Ransomware becomes more and more popular. Emerging Ransomware Groups groups are quickly adopting a double extortion model (Babyk, Egregor, Nefilim). This means that they not only encrypt the data, they also exfiltrate it and threaten to expose it if they do not get the ransom money.
However, there has also been good news – some emerging ransomware groups decided to shut down their operations (Maze) and even release decryption keys (Fonix). In this article, you can read about the recent and rather wide-spread ransomware groups spotted in 2020-2021.
Babyk ransomware emerged in January 2021. It is one of the first ransomwares that we noticed in early 2021. It is programmed on a rather amateurish level but uses strong encryption. The onion website used for ransom negotiations hosts only a simple chat.
Babyk has an interesting modus operandi as it strictly defined what kinds of organizations the operators do not target. The list of excluded targets goes like this:
- Hospitals (exception: private plastic surgery clinics, private dental clinics)
- Non-profit (exception: charities supporting LGBT and BLM)
- Schools (exception: major universities)
- Small business (exception: companies with annual revenue more than $4.000.000)
Hello Kitty ransomware emerged in November 2020. It is named after a HelloKittyMutex mutex it leaves behind. It has hit some interesting targets, like Brazilian power company called CEMIG or CD Project Red which is a game development company that created Witcher and Cyberpunk.
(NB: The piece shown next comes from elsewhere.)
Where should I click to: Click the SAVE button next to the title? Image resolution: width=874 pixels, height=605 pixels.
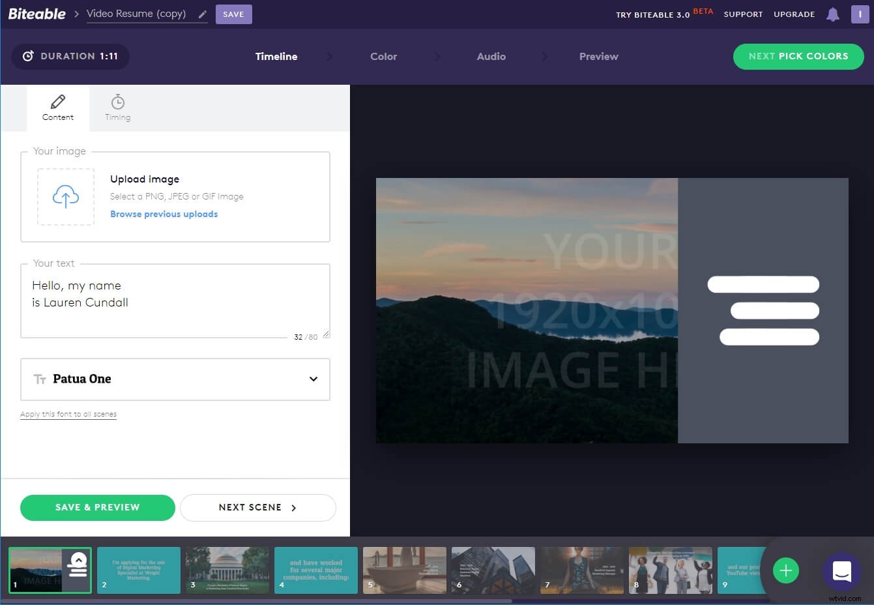coord(233,14)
Egregor emerged in September 2020. It is believed to be a continuation of the recently shut-down Maze ransomware. Maze was shut down only short time before Egregor has emerged. Egregor also shares many common traits with Maze. Egregor is spread through Qakbot, IcedID and Ursnif.
It has hit more than 70 companies so far. It uses double extortion model – they have a section called Hall of Shame on their website where they publish the leaked data.
Fonix emerged in June 2020. That particular ransomware is an honorable mention in this list. It is relatively new, however in February 2021, Fonix operators announced their plans to shut down their activity. They made a public announcement on Twitter that they want to use their abilities in positive ways and help others. They also released the decryption key (RSA master key) along with a sample decryptor and offered help with decryption to security researchers.
However, they made it clear that there were some internal disagreements within the group of Fonix operators as some members desired to continue with the business and advertised fake Fonix source code to scam other people.
Nefilim emerged in March 2020 and started targeting big companies – even giants like Orange or Whirlpool fell victim for this ransomware. It exploits either a Citrix or an RDP vulnerability, uses Mimikatz and exfiltrates the data using MegaSync. Afterwards it encrypts the infected machines. It also uses the double extortion method or – they have a section called Corporate Leaks on their website where they publish the leaked data.
Ransomware groups are evolving and are becoming more dangerous every year. Today, they do not only encrypt the data. In addition, they threaten to leak exfiltrated sensitive information which is dangerous for companies that protect their intellectual property. Therefore, it is important for companies to know which ransomware groups might target them and prepare against their TTPs.